-- YOUR GOAL --
Answer from the forum thread:
(a) Back to about what year do parts of Jeremy Bernstein's code base date?
(b) According to hyatt, what message do you get in Mavericks?
(c) Whom does User923005 suggest asking what "undefined behavior" means?

-- TEXT --
User923005 · Post by **User923005** » Wed Nov 27, 2013 12:02 am

Jeremy Bernstein wrote:We actually have found some real-world occurrences of this bug in our (that is, my day job's) software since updating test machines to 10.9. Our code base has parts dating back to 1985 or so, and has had lots of hands of varying levels of expertise touching it over the years. Typically, it happens accidentally of course (because you assigned the string to multiple variables), but we were seeing some extremely vexing memory corruption rather than crashing. I definitely prefer a hard crash with a solid crashlog than the mysterium of trashed data structures in memory...

jb

Amen to that.
The first step to fix a problem is to reproduce the problem. Once you can do that, fixing it is trivial.
Mangling memory and chugging along on our merry way is the worst possible behavior that I can imagine. We may not even know that we have done something incredibly stupid and dangerous.

User923005 · Post by **User923005** » Wed Nov 27, 2013 12:17 am

hyatt wrote: The behavior in Mavericks is NOT "undefined". You get a message that says "Abort" with no explanation as to why.

That is a perfectly good example of undefined behavior.
And the C language standard specifically says that the above exact behavior is completely acceptable and even lists it as one likely outcome.

Any time that code with undefined behavior works, it works by accident.
Now, it is possible to have a special implementation that gives implementation defined behavior for something that the standard says is undefined behavior.
An example of this is reading a hardware I/O port from a specific hardware address. Of course, this may work on a particular compiler and OS, but it is obviously not portable to other systems.

As a suggestion, go to the C language instructor at UAB and ask him what "undefined behavior" means in the C programming language. After his excellent description, I am quite sure that you will understand the situation better.

-- RECORDS SHOWN --
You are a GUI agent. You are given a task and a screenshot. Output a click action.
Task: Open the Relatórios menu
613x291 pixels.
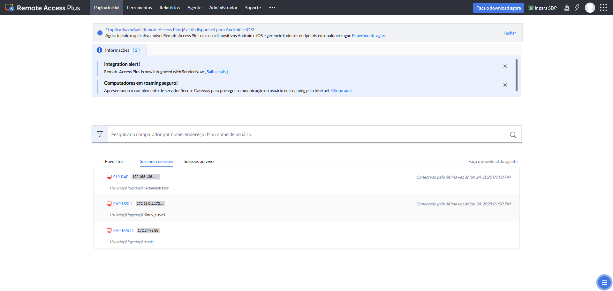tap(170, 8)
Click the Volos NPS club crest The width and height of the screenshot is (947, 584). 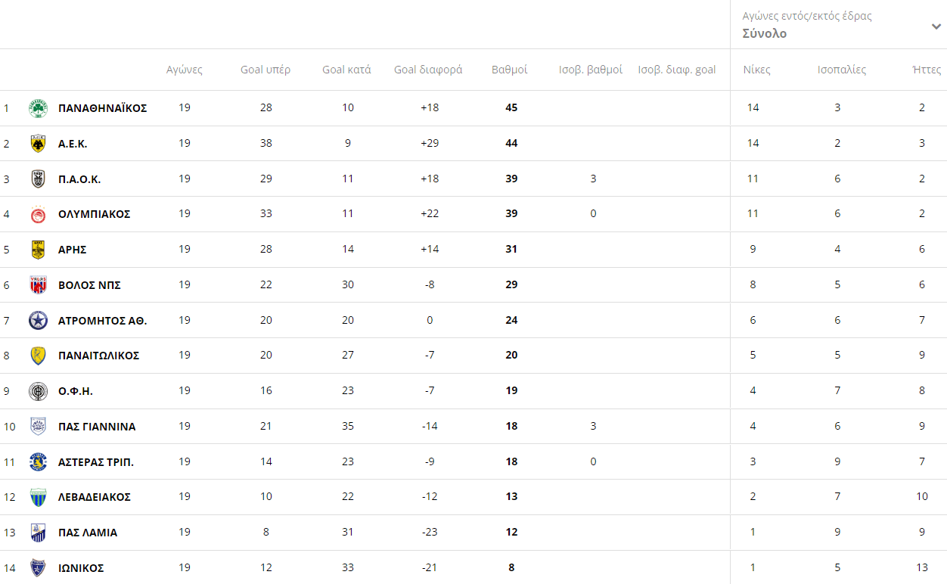(x=38, y=285)
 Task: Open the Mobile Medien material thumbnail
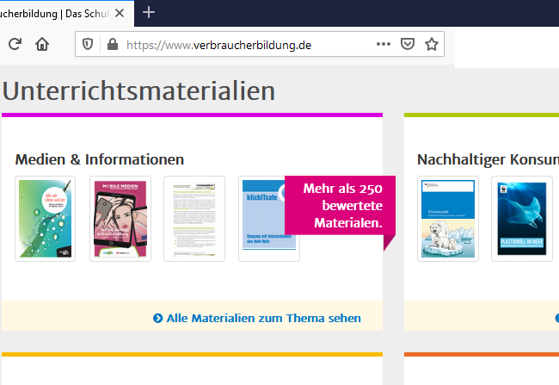[x=120, y=218]
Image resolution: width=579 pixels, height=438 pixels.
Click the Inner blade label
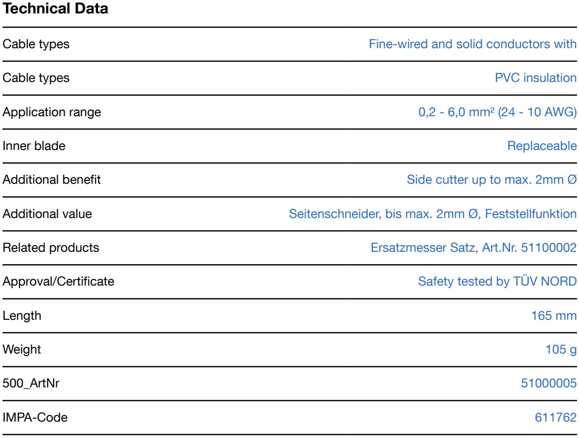pos(34,146)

-- SOLVED EXERCISE --
(a) 1985 or so
(b) "Abort," with no explanation as to why
(c) The C language instructor at UAB